**Data to use**
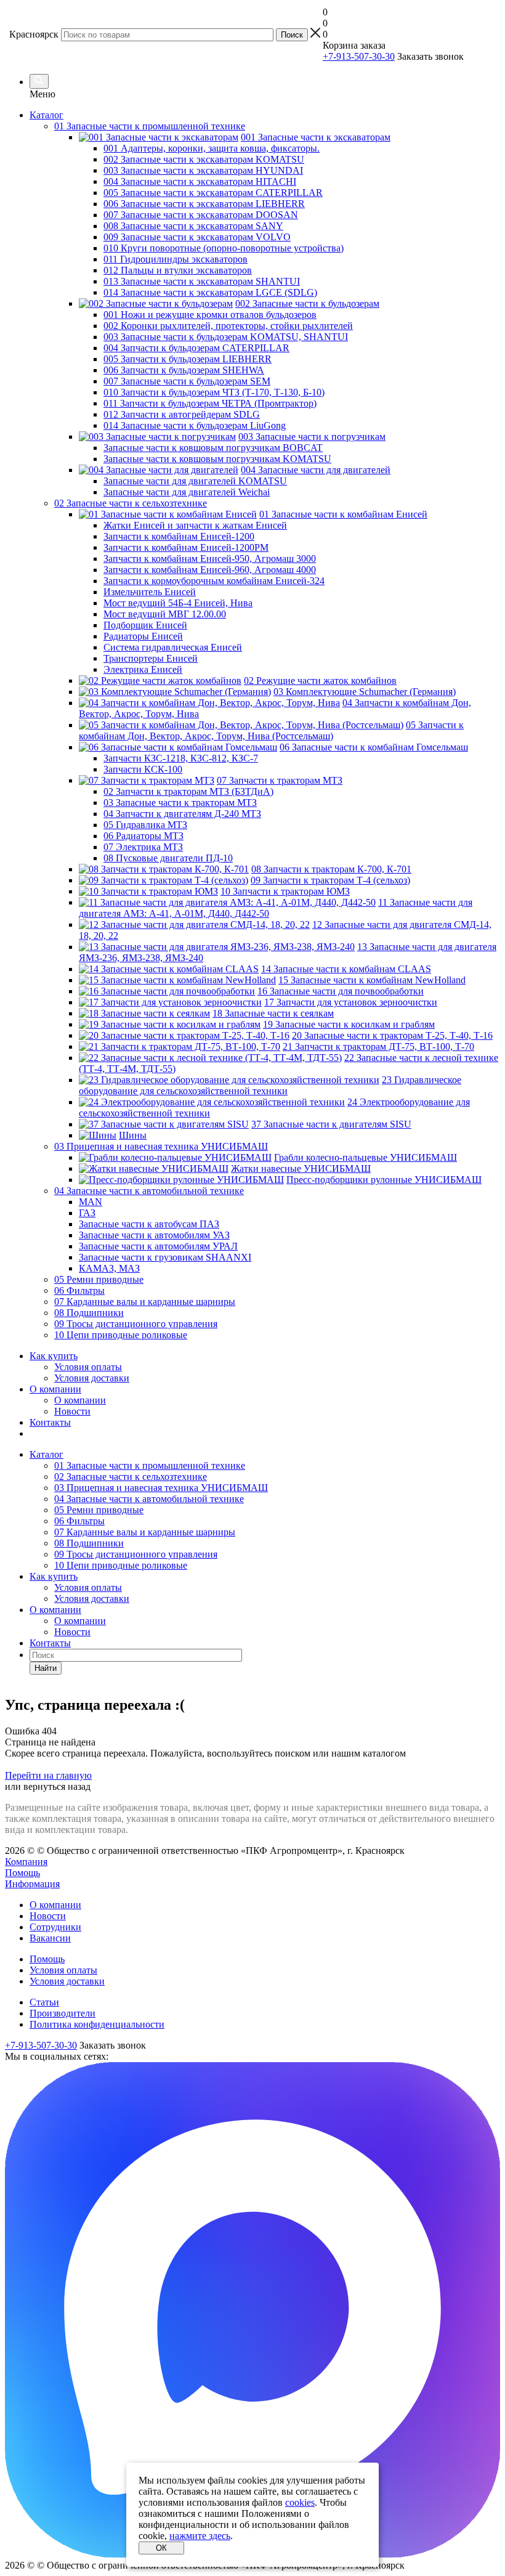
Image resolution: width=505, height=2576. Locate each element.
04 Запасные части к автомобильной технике (149, 1498)
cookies (300, 2502)
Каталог (46, 115)
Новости (72, 1411)
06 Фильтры (79, 1521)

**Your objective**
Please set down every line of the data above precisely, dropping the images.

**Task output**
Image resolution: width=505, height=2576. Locate each element.
04 Запасные части к автомобильной технике (149, 1498)
cookies (300, 2502)
Каталог (46, 115)
Новости (72, 1411)
06 Фильтры (79, 1521)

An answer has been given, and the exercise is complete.